━━━━━ DATA ━━━━━

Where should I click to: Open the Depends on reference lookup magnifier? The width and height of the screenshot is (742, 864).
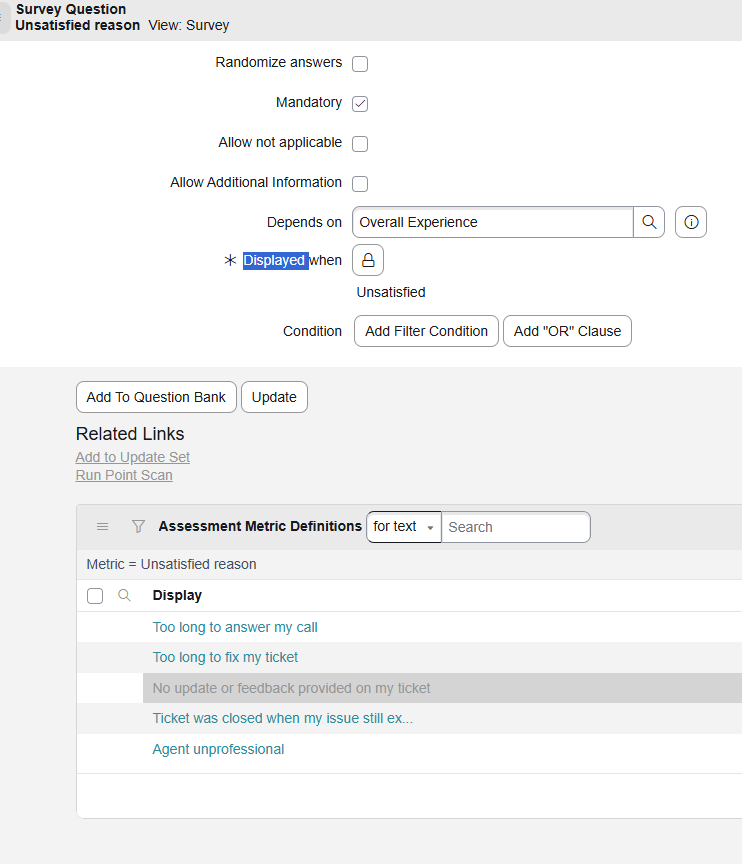(x=650, y=221)
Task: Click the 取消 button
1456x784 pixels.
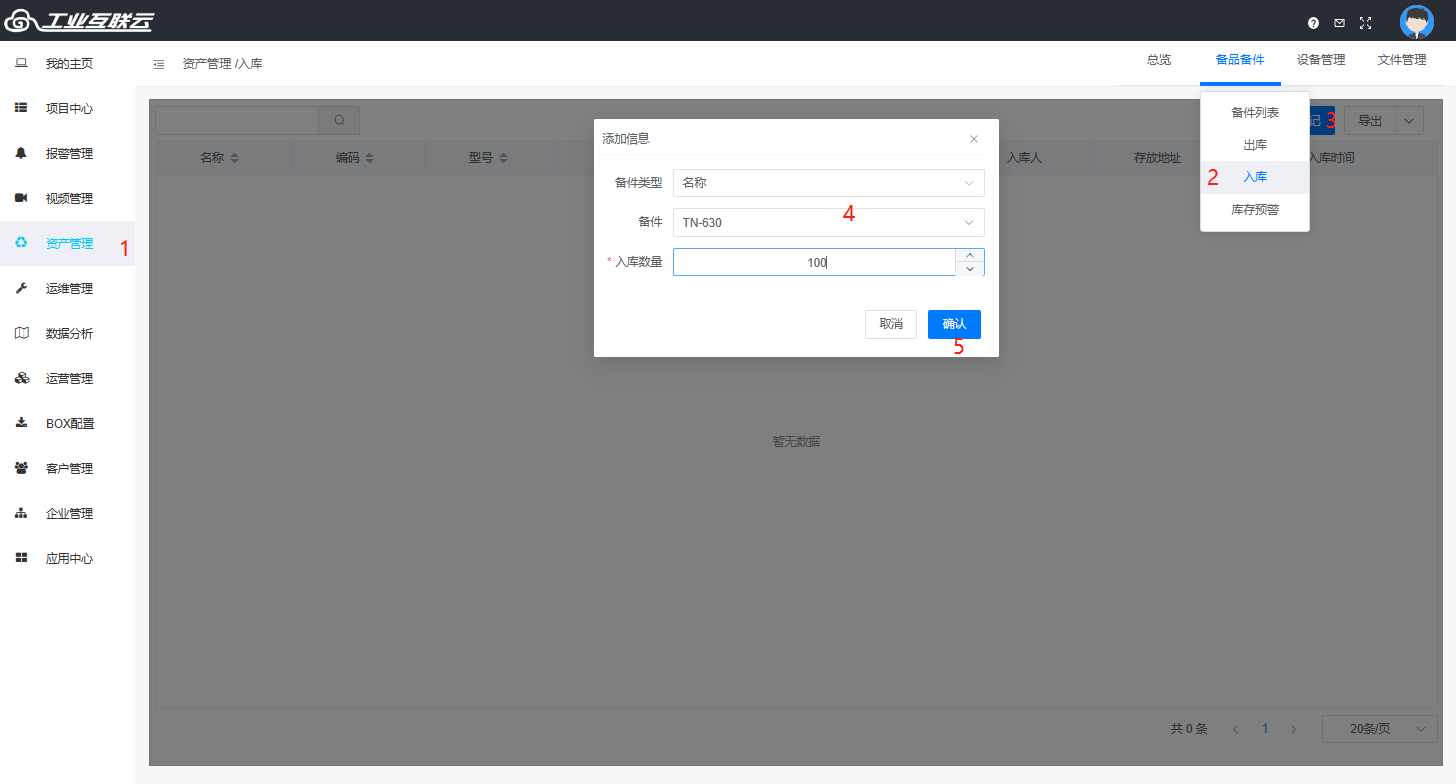Action: click(x=890, y=324)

━━━━━

### [WHAT IS REQUIRED]
Without the pictures, copy all of the entries exactly as they appear.

### [YOUR RESPONSE]
Where should I click to: Open the Depends on reference lookup magnifier? The width and height of the screenshot is (742, 864).
(x=650, y=221)
Task: Click the 取消 button
1456x784 pixels.
Action: click(x=890, y=324)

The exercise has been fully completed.